У страшного пирата дрожали руки, когда он вытаскивал бумагу из клюва Плинта. Он развернул ее и не поверил своим глазам.
— Карта? Это же карта! — воскликнул он. — Гром и молния, это же наша пропавшая карта, старина Плинт! Посмотри: вот крест, а рядом с крестом бутылка! Точно так, как говорил сам старина Косолапый Джек: бутылка — как часовой! Попугай Плинт горделиво почесал шейку и хрипло засмеялся.

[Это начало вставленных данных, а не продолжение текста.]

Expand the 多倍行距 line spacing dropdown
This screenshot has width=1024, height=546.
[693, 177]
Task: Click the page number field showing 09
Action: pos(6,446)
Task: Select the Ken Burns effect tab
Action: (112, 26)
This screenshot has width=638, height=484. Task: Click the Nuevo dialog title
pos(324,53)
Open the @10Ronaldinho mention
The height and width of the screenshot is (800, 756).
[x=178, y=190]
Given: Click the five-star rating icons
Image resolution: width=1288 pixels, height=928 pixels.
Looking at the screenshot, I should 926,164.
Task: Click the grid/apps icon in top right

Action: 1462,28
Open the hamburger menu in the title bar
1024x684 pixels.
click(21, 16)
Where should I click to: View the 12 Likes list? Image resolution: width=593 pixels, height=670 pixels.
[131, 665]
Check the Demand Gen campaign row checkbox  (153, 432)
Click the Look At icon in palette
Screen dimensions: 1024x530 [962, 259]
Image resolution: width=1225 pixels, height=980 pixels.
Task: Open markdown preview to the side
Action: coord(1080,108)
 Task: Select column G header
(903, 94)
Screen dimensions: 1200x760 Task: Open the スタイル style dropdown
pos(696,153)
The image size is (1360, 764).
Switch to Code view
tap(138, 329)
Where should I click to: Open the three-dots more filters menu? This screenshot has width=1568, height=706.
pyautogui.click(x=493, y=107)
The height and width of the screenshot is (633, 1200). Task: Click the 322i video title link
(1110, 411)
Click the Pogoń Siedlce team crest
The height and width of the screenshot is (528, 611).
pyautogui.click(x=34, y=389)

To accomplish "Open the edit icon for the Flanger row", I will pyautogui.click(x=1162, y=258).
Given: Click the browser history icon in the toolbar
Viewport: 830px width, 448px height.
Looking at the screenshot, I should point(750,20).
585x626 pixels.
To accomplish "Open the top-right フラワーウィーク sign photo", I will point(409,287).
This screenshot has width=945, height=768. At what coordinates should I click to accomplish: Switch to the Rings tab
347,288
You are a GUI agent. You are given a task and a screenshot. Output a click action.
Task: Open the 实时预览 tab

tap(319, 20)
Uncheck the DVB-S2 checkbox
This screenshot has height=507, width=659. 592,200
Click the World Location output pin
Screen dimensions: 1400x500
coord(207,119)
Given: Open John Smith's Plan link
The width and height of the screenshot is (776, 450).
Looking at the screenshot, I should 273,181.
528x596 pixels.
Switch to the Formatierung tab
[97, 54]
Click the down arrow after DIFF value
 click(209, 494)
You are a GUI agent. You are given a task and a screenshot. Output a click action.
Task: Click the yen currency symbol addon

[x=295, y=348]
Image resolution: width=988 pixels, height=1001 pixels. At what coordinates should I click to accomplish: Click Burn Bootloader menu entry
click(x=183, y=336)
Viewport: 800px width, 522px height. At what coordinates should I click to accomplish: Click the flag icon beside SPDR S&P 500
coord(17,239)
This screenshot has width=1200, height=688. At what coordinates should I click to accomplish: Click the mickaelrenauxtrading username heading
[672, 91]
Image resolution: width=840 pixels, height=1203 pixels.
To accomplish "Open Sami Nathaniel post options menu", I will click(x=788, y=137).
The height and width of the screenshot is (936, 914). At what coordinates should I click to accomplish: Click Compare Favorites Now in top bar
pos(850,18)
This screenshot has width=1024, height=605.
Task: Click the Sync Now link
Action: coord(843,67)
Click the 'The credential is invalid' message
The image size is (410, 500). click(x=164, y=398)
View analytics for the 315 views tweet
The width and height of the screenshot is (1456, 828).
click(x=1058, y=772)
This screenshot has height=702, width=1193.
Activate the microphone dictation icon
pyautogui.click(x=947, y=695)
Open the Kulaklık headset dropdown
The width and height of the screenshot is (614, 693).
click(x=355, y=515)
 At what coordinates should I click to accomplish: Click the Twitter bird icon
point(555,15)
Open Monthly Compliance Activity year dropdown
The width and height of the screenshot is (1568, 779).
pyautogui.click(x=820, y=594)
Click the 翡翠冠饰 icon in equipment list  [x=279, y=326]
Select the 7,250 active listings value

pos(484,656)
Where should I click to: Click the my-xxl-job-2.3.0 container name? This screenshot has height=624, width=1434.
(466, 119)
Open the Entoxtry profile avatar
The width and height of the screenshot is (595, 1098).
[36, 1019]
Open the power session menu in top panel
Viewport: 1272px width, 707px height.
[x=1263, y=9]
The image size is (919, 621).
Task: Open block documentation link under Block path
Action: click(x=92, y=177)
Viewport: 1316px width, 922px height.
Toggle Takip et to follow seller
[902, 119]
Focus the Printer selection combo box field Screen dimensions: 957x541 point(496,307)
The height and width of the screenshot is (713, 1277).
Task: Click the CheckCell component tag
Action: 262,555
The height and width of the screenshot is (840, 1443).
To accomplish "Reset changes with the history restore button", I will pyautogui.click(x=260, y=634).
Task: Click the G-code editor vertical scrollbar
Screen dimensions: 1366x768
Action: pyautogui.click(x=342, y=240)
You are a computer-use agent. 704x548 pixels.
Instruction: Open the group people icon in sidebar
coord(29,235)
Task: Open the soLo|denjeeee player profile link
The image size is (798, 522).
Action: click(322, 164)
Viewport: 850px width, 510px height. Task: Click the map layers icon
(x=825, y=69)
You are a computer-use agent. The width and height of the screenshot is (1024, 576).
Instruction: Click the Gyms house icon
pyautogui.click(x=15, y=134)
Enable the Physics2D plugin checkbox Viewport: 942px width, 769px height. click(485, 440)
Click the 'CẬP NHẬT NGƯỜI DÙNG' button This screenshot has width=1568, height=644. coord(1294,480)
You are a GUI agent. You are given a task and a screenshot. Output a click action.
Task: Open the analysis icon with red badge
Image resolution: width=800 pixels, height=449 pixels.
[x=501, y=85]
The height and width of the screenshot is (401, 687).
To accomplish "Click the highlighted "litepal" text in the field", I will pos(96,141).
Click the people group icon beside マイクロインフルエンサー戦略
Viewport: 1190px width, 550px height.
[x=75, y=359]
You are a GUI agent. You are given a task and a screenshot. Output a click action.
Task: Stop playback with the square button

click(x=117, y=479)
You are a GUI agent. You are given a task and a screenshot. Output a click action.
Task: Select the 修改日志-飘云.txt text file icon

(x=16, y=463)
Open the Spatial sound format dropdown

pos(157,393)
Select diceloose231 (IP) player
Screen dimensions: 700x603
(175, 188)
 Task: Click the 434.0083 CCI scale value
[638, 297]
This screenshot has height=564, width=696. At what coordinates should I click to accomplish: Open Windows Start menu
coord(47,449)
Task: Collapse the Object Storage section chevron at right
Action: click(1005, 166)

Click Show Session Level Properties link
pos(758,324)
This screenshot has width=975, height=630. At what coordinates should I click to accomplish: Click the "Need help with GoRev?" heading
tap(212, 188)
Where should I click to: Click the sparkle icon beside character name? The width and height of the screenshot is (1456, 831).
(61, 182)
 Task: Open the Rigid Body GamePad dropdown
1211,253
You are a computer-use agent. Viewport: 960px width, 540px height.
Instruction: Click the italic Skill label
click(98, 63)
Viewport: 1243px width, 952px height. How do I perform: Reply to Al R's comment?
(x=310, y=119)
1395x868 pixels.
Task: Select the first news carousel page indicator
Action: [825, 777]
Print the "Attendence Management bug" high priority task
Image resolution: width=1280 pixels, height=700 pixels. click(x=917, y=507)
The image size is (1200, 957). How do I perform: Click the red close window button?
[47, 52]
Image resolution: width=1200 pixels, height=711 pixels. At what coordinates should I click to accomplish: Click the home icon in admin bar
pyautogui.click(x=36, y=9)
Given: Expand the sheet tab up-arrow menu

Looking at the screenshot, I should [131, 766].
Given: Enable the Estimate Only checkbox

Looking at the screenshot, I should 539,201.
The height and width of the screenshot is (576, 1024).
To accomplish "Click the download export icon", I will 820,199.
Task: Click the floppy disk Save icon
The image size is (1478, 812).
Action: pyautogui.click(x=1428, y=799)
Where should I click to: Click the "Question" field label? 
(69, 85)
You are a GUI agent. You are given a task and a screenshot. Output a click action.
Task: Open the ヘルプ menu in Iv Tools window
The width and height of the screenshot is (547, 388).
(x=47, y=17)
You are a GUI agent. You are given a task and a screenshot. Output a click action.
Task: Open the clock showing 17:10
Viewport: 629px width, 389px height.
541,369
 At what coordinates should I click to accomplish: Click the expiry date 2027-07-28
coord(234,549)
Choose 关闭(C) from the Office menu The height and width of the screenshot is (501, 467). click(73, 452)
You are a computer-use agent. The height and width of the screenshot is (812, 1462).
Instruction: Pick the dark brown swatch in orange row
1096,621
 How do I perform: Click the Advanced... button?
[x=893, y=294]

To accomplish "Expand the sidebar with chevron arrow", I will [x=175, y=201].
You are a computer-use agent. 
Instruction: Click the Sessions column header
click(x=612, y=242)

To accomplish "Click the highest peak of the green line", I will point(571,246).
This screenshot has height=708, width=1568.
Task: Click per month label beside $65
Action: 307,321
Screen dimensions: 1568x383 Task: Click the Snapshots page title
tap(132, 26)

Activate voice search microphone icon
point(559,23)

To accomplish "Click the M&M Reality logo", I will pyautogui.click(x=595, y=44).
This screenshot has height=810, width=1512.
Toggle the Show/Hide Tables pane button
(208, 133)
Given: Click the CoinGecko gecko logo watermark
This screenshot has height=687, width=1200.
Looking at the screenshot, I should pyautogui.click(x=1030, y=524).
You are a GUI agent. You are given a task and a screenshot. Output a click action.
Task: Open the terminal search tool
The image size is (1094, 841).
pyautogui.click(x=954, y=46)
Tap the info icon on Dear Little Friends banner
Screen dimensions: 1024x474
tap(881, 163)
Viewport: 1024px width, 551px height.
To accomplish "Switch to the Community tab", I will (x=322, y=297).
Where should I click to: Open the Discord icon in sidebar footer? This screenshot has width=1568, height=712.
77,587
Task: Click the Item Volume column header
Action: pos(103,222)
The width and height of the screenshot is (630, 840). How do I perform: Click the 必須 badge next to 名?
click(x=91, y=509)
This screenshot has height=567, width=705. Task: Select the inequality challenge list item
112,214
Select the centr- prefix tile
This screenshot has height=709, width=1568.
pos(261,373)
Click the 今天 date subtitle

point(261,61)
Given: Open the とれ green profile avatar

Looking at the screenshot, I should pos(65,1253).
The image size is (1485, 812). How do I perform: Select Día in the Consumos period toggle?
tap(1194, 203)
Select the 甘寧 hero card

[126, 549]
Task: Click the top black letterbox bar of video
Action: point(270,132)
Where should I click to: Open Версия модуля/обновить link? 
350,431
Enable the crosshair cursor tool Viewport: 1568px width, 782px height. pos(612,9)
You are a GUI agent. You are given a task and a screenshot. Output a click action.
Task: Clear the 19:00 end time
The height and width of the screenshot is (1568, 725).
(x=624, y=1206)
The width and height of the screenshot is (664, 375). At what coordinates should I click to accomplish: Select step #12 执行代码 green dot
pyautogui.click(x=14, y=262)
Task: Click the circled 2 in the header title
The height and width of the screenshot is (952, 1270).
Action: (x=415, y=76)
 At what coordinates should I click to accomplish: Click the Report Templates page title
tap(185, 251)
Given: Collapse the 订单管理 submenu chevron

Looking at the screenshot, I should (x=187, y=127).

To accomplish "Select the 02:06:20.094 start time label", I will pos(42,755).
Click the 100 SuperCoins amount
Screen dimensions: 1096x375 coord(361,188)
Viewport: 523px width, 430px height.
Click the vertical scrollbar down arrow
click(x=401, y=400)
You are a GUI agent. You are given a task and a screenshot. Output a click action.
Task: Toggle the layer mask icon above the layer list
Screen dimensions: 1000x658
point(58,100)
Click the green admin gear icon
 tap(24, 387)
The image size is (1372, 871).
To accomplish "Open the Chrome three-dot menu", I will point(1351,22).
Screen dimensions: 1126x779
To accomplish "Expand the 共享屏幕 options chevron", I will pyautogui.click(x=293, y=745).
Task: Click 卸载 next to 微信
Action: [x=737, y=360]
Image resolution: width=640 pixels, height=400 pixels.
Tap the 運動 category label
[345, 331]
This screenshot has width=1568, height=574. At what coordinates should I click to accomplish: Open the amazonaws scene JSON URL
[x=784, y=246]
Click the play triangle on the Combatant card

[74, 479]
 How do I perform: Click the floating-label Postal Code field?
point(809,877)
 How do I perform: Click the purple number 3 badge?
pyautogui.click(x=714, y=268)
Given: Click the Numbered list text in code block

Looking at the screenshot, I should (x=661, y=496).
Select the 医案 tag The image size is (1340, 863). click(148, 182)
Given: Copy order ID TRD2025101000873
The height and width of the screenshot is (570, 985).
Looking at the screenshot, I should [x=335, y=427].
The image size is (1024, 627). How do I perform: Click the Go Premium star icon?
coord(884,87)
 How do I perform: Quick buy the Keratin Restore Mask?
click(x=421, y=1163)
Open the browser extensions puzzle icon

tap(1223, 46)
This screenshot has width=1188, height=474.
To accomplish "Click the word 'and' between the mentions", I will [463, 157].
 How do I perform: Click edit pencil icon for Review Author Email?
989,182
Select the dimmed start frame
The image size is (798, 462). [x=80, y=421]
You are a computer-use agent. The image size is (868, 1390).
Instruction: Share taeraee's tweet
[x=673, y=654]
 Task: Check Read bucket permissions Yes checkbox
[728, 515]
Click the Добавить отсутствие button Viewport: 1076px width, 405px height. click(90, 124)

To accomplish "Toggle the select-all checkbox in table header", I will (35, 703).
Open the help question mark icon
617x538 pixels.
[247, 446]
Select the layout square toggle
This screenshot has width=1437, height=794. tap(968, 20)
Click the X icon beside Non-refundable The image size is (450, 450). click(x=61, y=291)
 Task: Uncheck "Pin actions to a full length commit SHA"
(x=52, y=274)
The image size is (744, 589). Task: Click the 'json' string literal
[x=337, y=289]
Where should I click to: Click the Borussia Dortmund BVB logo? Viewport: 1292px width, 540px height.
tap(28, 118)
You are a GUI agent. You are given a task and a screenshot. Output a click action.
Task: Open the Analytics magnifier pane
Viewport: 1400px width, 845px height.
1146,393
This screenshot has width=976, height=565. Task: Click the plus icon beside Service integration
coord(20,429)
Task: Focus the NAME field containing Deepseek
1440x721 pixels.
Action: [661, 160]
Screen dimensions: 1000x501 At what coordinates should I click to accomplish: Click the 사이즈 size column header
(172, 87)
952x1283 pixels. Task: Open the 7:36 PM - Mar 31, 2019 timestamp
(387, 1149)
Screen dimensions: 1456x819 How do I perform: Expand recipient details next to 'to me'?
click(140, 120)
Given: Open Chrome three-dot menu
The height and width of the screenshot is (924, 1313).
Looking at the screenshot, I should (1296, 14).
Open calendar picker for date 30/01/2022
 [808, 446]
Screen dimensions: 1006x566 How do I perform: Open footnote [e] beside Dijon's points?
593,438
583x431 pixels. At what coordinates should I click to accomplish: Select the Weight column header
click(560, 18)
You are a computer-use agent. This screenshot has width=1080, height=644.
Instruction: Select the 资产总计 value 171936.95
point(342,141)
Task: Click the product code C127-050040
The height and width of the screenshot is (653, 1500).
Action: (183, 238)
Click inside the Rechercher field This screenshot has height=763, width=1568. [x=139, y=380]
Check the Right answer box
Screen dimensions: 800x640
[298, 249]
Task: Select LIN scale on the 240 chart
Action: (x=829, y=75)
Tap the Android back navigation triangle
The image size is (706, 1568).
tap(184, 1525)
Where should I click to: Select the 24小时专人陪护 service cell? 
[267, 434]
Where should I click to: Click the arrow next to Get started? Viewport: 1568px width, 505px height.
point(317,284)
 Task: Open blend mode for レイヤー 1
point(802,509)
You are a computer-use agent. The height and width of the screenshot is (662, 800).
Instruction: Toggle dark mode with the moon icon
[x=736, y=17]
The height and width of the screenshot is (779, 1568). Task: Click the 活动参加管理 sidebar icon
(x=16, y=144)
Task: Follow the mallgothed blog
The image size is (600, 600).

— Но, гром и молния, только вчера я обшарил всю крышу, дюйм за дюймом. И стропила тоже!
Непостижимо! — Но где же вся пачка?
Одноглазый Сильвер засунул руку под стропила и растерянно покачал головой. Под стропилами было пусто, там было пусто, там больше ничего не было.
— Ну и черт с ними! — заявил пират. — Самое главное у нас в руках! Старина Плинт, скоро пойдет пир горой — у нас есть бутылка рома и спрятанные сокровища, ого!
По обычаю всех домовых, Тыну днем спал на чердаке. Его не разбудило бы даже землетрясение — так крепок был его послеобеденный сон. И все-таки хватило одного слова, чтобы Тыну проснулся.
Это слово, как вы, может быть, уже догадались, было сокровище. Круглые камешки раскосых глаз Домового завертелись, как белые колесики, уши приподнялись. Страшный пират и его попугай не имели обо всем этом никакого понятия. Одноглазый Сильвер подошел к чердачному люку и распахнул его. В сумерки чердака пробился свет. Теперь можно было получше изучить карту.